* [Reading text]:
--------
Exploring gitremote-helpers protocol

When working with Git remotes, the three most common protocols to use are HTTPS, git and SSH. Git is not limited to just those as there is the ability to extend this to some other protocol. To do this you write a program called git-remote-<transport>, where git clone <transport>://... will cause that program to be used to fetch references and objects from the that location.

The offical documentation describes the overall process as well as the details of the protocol. As mentioned above, git will spawn a helper program to deal with transport that it doesn’t handle. It then sends commands via standard input and expects results from standard output.

The first command git will issue is the capabilities command which helps git know what other command it will expect. This list is not complete as some capabilities implies that one or more commands will be supported.

Basics

Essentially, the minimum set of commands to support are these ones:

list - list references
fetch - fetch a reference
push - push a reference.
option - set an option.

I started out looking at connect and stateless-connect. The connect command requires a bi-directional connection and is built on top of receive-pack and upload-pack. The stateless version is marked as experimental and for internal use only, and uses git’s wire-protocol version 2. The former one is likely better option if you can control the server side.

Cloning

Running the command: git clone base://foo/bar

This will invoke: git-remote-base <remote-name> <remote-url> Which for the above command will be: git-remote-base origin base://foo/bar As origin is the default name for the remote.

Additional the git directory - defined by the environment variable called GIT_DIR will be set to the <cwd>/bar/.git if you provided the name of the destination directory so git clone base://foo/bar bar_01 then it would be set to <cwd>/bar_01/.git.

The messages for performing a clone are as follows:

capabilities
option progress true
option verbosity 1
object-format true
list
option check-connectivity true
option cloning true
fetch

Pushing

Running the commands

git remote add base-test base://fs/example
git push base-test main

The remote name will be base-test in this case and remote URL is base://fs/example. The GIT_DIR environment variable will be the directory to the git directory for that repository.

The messages for performing a push are as follows:

capabilities
option progress true
option verbosity 1
option object-format true
push refs/heads/main:refs/heads/main

Prior Art

Amazon have shared a git remote helper that uses S3 called git-remote-s3.

Their implementation does not store objects as loose or packs but instead as bundles, when you perform a push they save a bundle of the reference you are pushing and upload the bundle.

Code

The code that corresponds to the generic implementation of the remote helper protocol itself is as follows in my implementation.

pub enum SetOptionResult {
    Ok,
    Unsupported,
    Error { message: String },
}

pub struct Reference {
    pub hash: String,
    pub name: String,
}

pub trait Command {
    // Sets the transport helper option <name> to <value>.
    fn set_option(&mut self, name: &str, value: &str) -> SetOptionResult;

    // Lists the references.
    //
    // The output is one per line, in the format "<value> <name> [<attr> ...]".
    fn list_references(&self) -> Vec<Reference>;

    // Fetches the given object, writing the necessary objects to the database.
    // TODO: expand this to include the path to the database.
    fn fetch_object(&self, hash: &str, name: &str);

    // Pushes the given local <src> commit or branch to the remote branch described by <dst>.
    //
    // Discover remote refs and push local commits and the history leading up to them to new or
    // existing remote refs.
    fn push(&self, source: &str, destination: &str, force_update: bool);
}

The above means the following capabilities are sent:

option
fetch
push
object-format

pub fn handle_command(line: &str, handler: &mut impl Command) -> bool {
    // Read the command from the line and call the corresponding function
    // on handler.
--------
* [Provided material]:
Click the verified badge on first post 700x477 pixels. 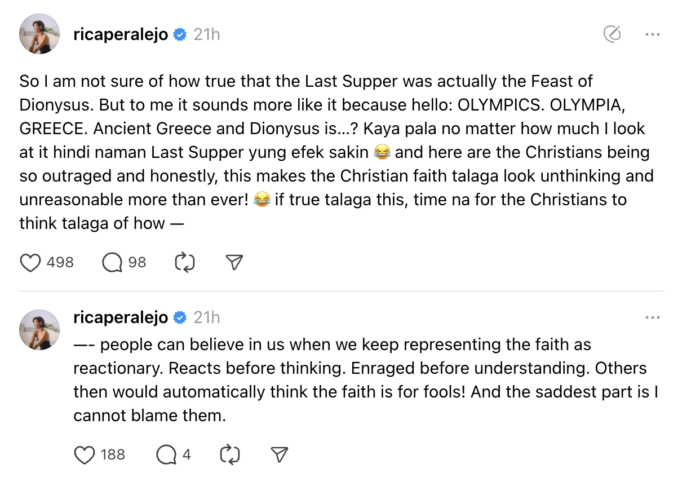point(179,34)
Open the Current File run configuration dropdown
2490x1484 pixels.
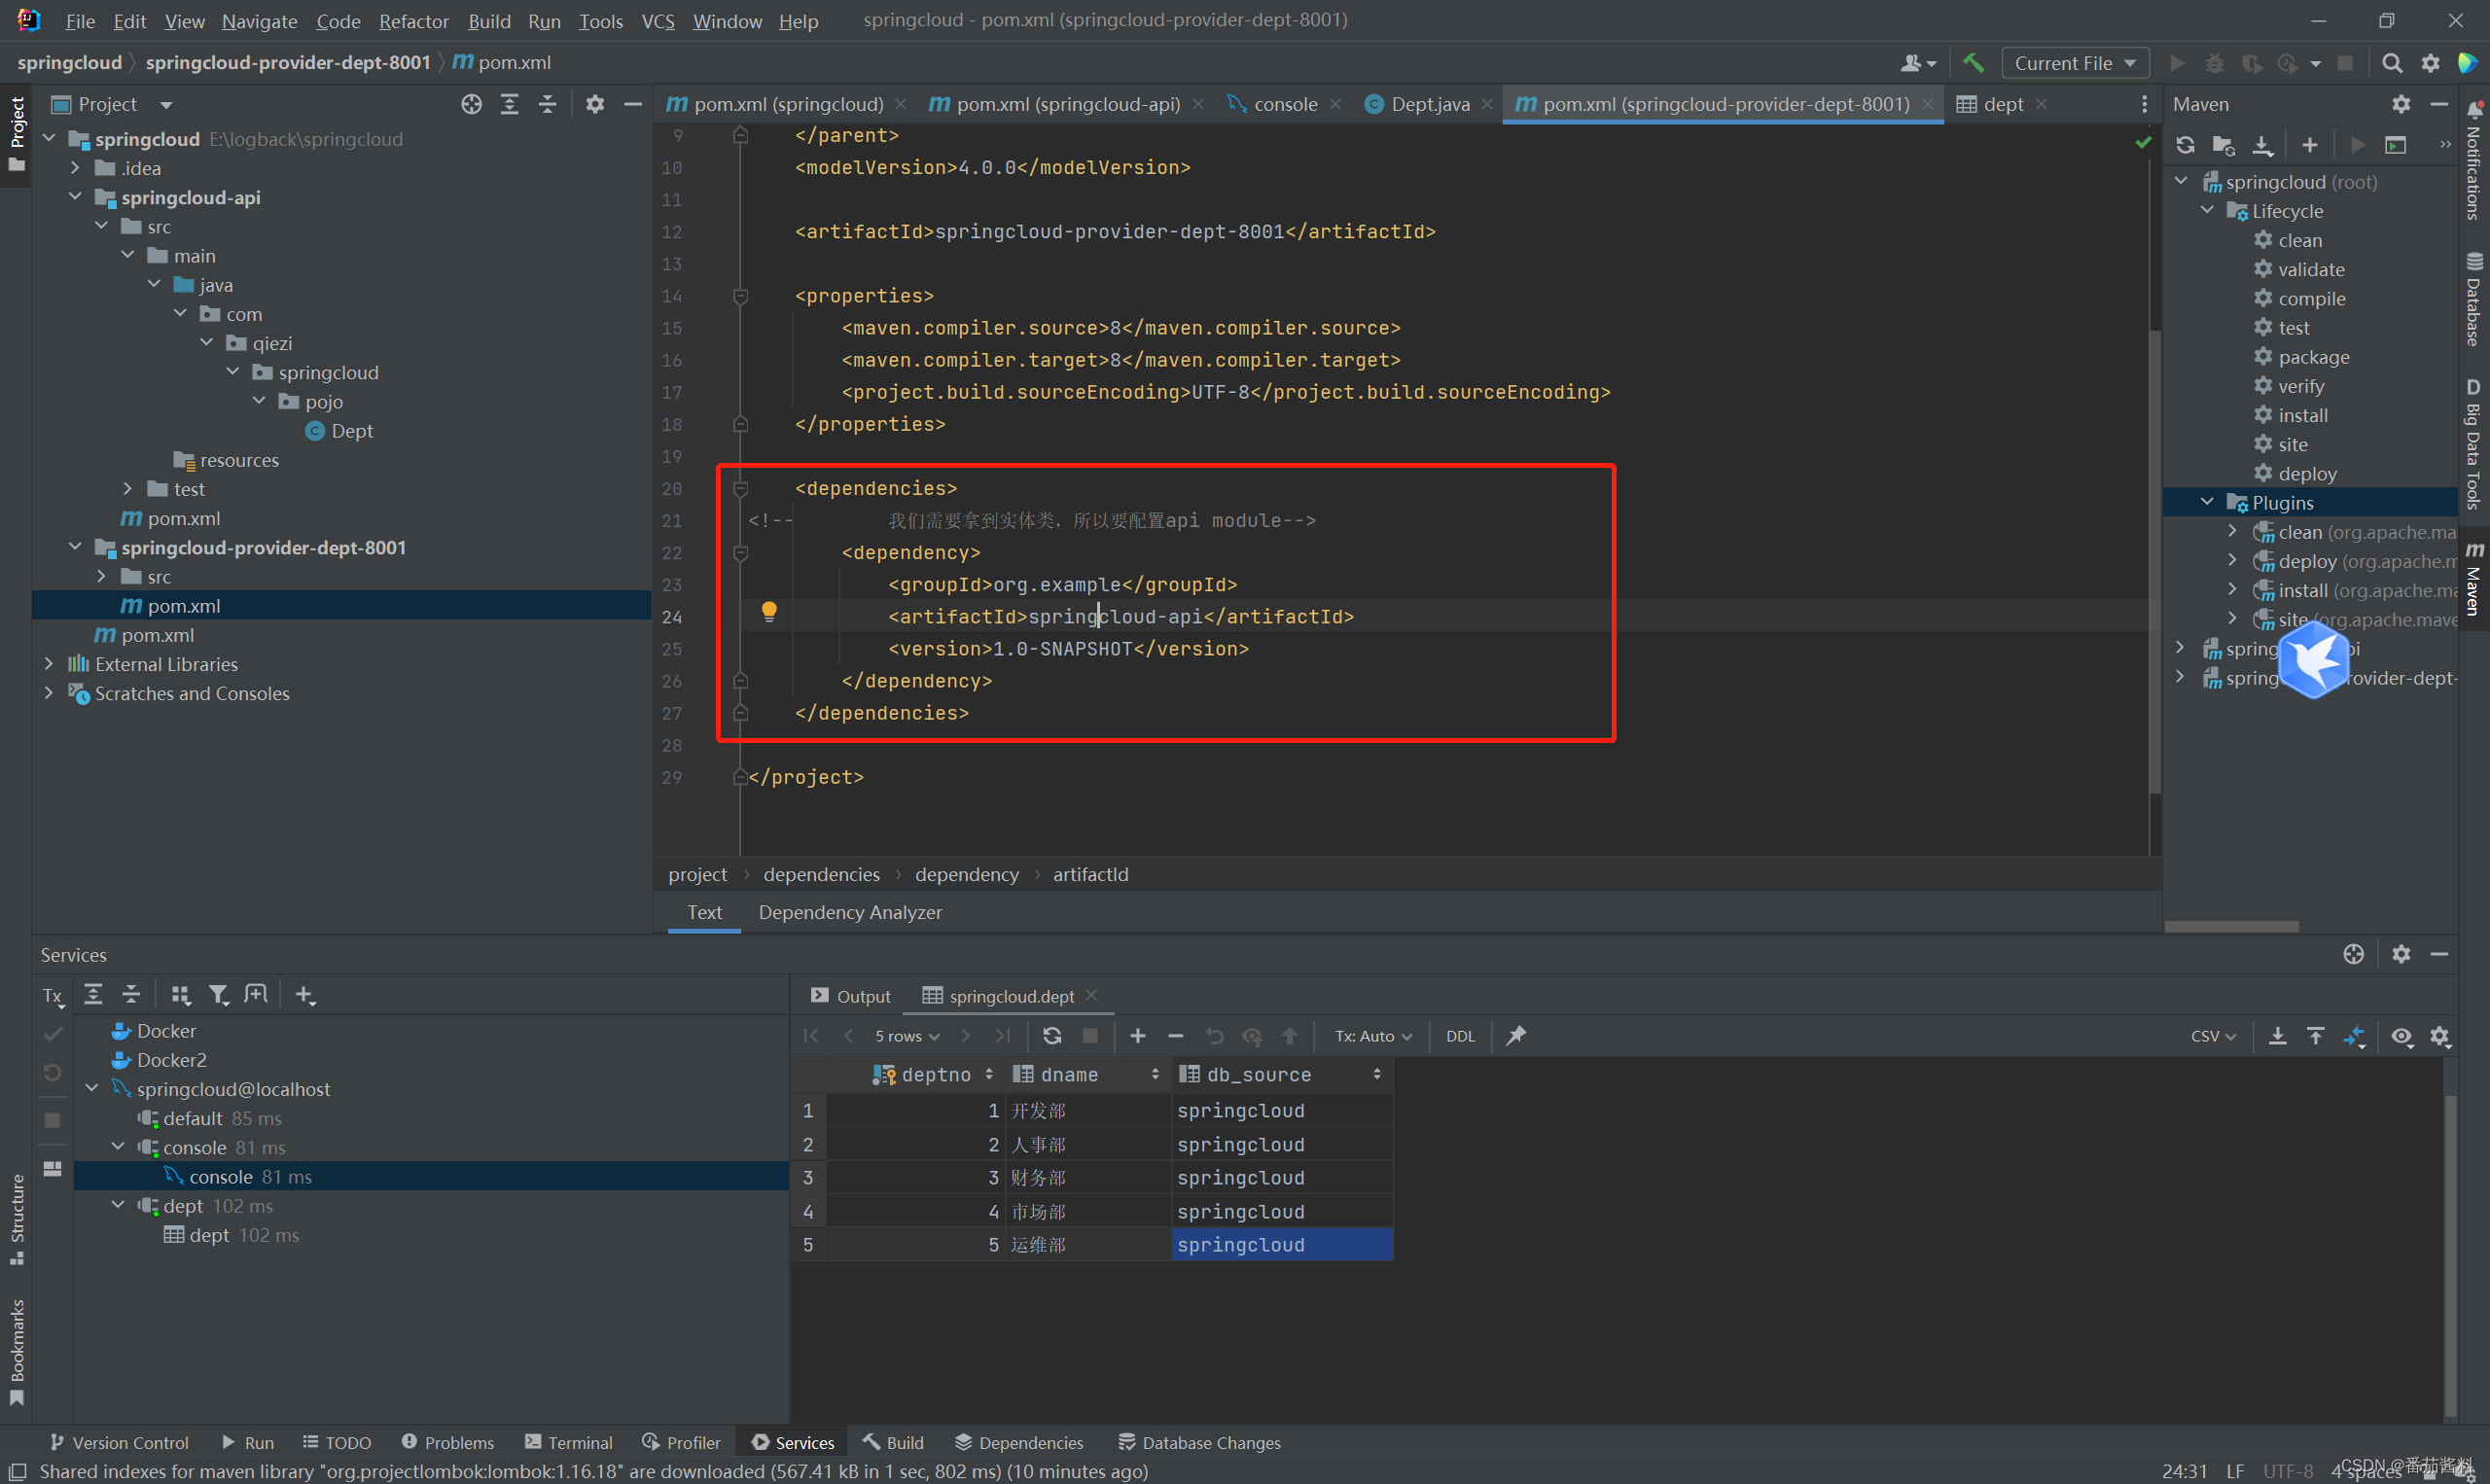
--------
From the article on the gitremote-helpers protocol, list each command named as part of the minimum set a helper must support, along with the purpose given for it.

- list: list references
- fetch: fetch a reference
- push: push a reference
- option: set an option